Athamania and Amphilochia

Argithea

Argos Amphilochicum

Chalcis
  • Place: Chaliki of Aspropotamos, prefecture Trikala, periphery Thessalia, Greece
  • Name: Chalcis (Lucan., Ovid.)
  • Etymology: Similar to comparable names, it is explained by Greek chalkos 'brass, copper'.

Crenae

Idomene
  • Place: Paliokoulia of Menidi, prefecture Aitoloakarnania, periphery Ditiki Ellada, Greece
  • Name: Idomene (Thuc.)
  • Etymology: From Greek idomenos, participe of eidomai 'I seem, appear'. Thus from a hill used as a watchtower.

Olpae
  • Place: Agrilovouni of Amfilochia, prefecture Aitoloakarnania, periphery Ditiki Ellada, Greece
  • Name: Olpae (Thuc.)
  • Etymology: Compared by Georgiev with Greek olpe 'a type of flask, a vase'. Thus originally alluding to the shape of the soil.

Tetraphylia
  • Place: not identified, prefecture Arta, periphery Ipiros, Greece
  • Name: Tetraphylia (Liv.)
  • Etymology: A Greek word tetraphylos 'subdivided in four tribes'.

Theudoria
  • Place: Vourgareli of Athamania, prefecture Arta, periphery Ipiros, Greece
  • Name: Theudoria (Liv.)
  • Etymology: Explained by Georgiev from Greek personal name Theodoros, with the dialectal form Theu-.

Isles near Epirus

Cassiope pr.

Corcyra i.
  • Place: Kerkira island, prefecture Kerkira, periphery Ionion Neson, Greece
  • Name: Corcyra i. (Ptol.) Corcyraea i. (Strab.) Cercyra i. (Strab., Herod., Thuc.)
  • Etymology: Georgiev relates this name, also found in a Mycenaean tablet as ko-ro-ku-ra-jo, to Greek kroke 'pebble'. The origin of this word is unclear, as Pokorny gives it under the IE root *k'orka with a Sanskrit cognate only.

Elaphusa i.

Ericusa i.
  • Place: Erikoussa island, prefecture Kerkira, periphery Ionion Neson, Greece
  • Name: Ericusa i. (Ptol., Plin.)
  • Etymology: From Greek erike 'heather' with a typical suffix forming islands' names.

Istone m.
  • Place: possibly Pantokrator range, prefecture Kerkira, periphery Ionion Neson, Greece
  • Name: Istone m. (Thuc., Steph. Byz.)
  • Etymology: Explained by Georgiev from Greek histos 'anything set upright' (as the masts of a ship, the bar of a loom, etc.)

Leucimma pr.
  • Place: cape Lefkimmi, prefecture Kerkira, periphery Ionion Neson, Greece
  • Name: Leucimma pr. (Ptol., Strab., Plin.) Leucimme pr. (Thuc.)
  • Etymology: It reflects the Greek adjective leukos 'white'. Called Capo Bianco ('white cape') in Italian.

Malthace i.
  • Place: not identified
  • Name: Malthace i. (Plin.)
  • Etymology: It reflects the Greek adjective malthakos 'mild', relatively to the soil.

Phalacrum pr.

Ptychia i.
  • Place: Ptychia (Vido) island, prefecture Kerkira, periphery Ionion Neson, Greece
  • Name: Ptychia i. (Ptol., Plin., Thuc.)
  • Etymology: Explained by Georgiev from Greek ptyx 'fold, crease', alluding to the shape of the soil.

Trachie i.
  • Place: not identified
  • Name: Trachie i. (Plin.)
  • Etymology: It reflects the Greek adjective trachus 'rough, rocky'.

Conclusions

The most prominent stratum found in Epirus nova is clearly an A-language, whose further characteristics, i.e., the centum feature and the vocalization of sonants, point to the Illyrian language.

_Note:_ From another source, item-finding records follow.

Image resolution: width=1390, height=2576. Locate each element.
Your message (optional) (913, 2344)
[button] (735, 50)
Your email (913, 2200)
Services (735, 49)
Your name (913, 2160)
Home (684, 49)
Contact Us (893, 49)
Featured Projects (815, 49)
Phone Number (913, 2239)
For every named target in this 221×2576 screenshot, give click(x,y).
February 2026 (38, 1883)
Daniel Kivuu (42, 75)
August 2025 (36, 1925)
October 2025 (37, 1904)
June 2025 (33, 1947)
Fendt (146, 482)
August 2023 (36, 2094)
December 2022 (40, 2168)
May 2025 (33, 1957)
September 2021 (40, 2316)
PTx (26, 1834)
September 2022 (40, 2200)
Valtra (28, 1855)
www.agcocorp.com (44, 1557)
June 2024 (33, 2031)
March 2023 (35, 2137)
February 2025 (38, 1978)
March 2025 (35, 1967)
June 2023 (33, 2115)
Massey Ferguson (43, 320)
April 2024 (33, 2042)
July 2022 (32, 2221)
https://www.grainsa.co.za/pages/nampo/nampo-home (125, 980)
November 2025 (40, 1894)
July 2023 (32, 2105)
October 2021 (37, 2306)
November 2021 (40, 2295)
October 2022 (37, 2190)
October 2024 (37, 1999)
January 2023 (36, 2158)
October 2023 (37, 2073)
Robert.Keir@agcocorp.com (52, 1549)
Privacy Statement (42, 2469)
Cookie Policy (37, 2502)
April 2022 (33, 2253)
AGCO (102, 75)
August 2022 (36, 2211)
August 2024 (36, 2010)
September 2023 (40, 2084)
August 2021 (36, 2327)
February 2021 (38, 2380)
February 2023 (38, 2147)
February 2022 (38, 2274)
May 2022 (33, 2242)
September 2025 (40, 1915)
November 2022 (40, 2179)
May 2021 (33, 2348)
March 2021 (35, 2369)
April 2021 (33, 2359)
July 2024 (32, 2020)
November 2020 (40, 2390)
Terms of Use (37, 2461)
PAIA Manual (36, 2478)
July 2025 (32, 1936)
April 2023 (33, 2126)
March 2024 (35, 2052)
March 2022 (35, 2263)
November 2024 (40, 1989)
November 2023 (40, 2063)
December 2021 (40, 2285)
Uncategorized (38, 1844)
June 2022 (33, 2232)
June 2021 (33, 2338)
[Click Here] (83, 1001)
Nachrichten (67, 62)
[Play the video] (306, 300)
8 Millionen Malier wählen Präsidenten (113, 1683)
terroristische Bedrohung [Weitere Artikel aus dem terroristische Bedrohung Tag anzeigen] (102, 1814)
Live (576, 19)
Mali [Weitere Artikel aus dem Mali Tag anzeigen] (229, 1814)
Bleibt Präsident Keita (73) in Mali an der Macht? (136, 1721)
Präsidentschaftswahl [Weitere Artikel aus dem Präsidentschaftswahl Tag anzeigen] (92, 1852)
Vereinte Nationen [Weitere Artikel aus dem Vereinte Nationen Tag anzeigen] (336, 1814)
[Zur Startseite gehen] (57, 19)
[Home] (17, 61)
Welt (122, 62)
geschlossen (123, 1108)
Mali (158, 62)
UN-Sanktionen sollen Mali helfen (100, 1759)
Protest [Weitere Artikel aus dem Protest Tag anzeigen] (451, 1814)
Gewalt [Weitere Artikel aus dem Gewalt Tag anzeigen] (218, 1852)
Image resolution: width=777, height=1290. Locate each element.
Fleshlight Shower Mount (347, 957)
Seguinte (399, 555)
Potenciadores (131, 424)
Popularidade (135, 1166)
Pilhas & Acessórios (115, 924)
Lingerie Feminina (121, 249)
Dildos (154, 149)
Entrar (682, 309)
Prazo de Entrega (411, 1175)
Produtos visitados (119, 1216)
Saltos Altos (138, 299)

Only one placename shows a rather apparent satem feature, which could be reminiscent of a Mysian stratum.

Conversely, O-grade traces in Epirus vetus point to a Greek-like language. Georgiev had hypothised that the cradle of the Greek people was actually Epirus, together with neighbouring areas of Macedonia dn Thessaly. The various ethnic names of the Greeks have all originated in Epirus.